We used to hear of holes in the ozone layer. In the 1980s, the depletion of the ozone layer and its consequential health risks were popularised after scientific investigations fault chlorofluorocarbon (CFCs) as the catalyst. Public dissatisfaction had pressured national leaders to mitigate the phenomenon, which gave way to the Montreal Protocol in 1987. Since then, the joint action of nations to eliminate the production and use of ozone-depleting compounds worldwide had successfully averted more holes and facilitated ozone regeneration, where the ozone layer is forecasted to achieve complete recovery by 2065.

In the energy sector, promising trends for the transition to alternative clean energy owe their credentials to science-backed policies and incentives within its enforcement as far back as the 1970s. The oil crisis coaxed the U.S. government to turn to alternative energy, investing $1 billion into research and development in solar energy sources. The solar energy race involved China and Japan passing batons in solar cell innovation while Germany and the U.S. grew the solar energy market with policy incentives such as feed-in tariffs and investment tax credits. The effect of policies stimulating renewable energy markets was tremendous, where the cost of electricity generation from solar photovoltaics decreased by 89% from 2009 to 2019 ($359 per megawatt hour to $40 per megawatt hour) and is currently cheaper than fossil fuels.

Therefore, the crucial factor in transitioning to a more sustainable world is effective policymaking and implementation. While environmental laws are enforced to penalise harmful externalities (e.g., chemical plant run-offs, excessive carbon emissions etc.), incentives such as subsidies and tax credits hold an equally positive reaction from corporations to pursue sustainable practices or even ventures. Money makes the world go round indeed, and governments wield the power to keep them both green.

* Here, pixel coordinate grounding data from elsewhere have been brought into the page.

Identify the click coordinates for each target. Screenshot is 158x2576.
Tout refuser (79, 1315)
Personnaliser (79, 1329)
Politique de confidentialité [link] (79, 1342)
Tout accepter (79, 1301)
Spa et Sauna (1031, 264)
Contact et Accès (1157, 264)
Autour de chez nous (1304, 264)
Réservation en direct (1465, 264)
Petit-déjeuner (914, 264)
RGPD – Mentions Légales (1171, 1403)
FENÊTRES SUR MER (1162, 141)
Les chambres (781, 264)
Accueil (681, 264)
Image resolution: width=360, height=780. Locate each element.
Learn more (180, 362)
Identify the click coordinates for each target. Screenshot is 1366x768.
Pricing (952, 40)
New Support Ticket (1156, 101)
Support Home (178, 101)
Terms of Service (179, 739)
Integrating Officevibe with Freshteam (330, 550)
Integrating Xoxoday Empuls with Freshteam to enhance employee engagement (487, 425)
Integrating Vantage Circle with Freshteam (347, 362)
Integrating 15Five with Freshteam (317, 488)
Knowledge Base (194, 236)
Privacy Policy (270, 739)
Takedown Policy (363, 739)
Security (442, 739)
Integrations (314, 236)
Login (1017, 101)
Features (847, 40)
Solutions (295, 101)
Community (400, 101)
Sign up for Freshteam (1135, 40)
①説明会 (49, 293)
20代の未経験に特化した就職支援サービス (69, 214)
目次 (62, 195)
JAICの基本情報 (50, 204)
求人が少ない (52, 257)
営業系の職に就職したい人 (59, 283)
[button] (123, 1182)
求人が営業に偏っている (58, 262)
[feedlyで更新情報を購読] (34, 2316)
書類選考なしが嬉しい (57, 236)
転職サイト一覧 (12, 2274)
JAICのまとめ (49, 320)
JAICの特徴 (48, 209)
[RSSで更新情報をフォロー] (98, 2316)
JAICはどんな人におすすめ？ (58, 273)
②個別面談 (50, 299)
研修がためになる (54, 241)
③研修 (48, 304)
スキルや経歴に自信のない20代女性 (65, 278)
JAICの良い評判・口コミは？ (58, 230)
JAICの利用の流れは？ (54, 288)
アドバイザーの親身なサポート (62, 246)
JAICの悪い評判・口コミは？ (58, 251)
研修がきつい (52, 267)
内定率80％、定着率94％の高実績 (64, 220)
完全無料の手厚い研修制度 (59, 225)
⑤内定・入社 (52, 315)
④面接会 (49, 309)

So we have cracked the code, no? No.

Source: Jemal Countess

In countries with strict environmental laws, multinational corporations manage to operate with 29% lower domestic emissions on average. However, a disproportionately adverse effect occurs beyond the boundaries, where the same corporations ramp up to 43% more emissions in other nations with laxer regulations. These countries, dubbed ‘pollution havens’, are mostly developing countries that anticipate higher foreign direct investments with weaker environmental regulations, as most leaders insist that a tradeoff exists between climate response and economic growth. As a result, elevated capital movement is recorded from heavily-pollutive industries into countries that are willing to hamper climate action to boost economies. 

A recent example of this tradeoff is highlighted by the Minister of Natural Resources, Energy and Climate Change with his support for the approval of the Environmental Impact Assessment (EIA) of the controversial Penang South Islands reclamation project. The minister had stated that the economy can only grow with development projects and claimed that the project had been conditionally approved after nearly two years, alluding to the environmental commitment and rigour. However, the project received intense backlash from local fisheries and other environmental conservation groups due to its probable detriment to marine life and biodiversity.

To an extent, this raises a multitude of different questions: are developing countries actively set back by climate resistance? Why are these nations shouldered with equal magnitudes of climate responsibility as developed nations that were able to grow their economies as historically major polluters (e.g., the U.S., United Kingdom, Germany)?

Unfortunately, this decision is for the national leaders and governments to make again, whether they would propose and implement an equitable international climate response plan, or shift blame. As we traverse the climate emergency with hope and concern, the world knows that it cannot be a matter of time because hurricanes and heat waves have already begun.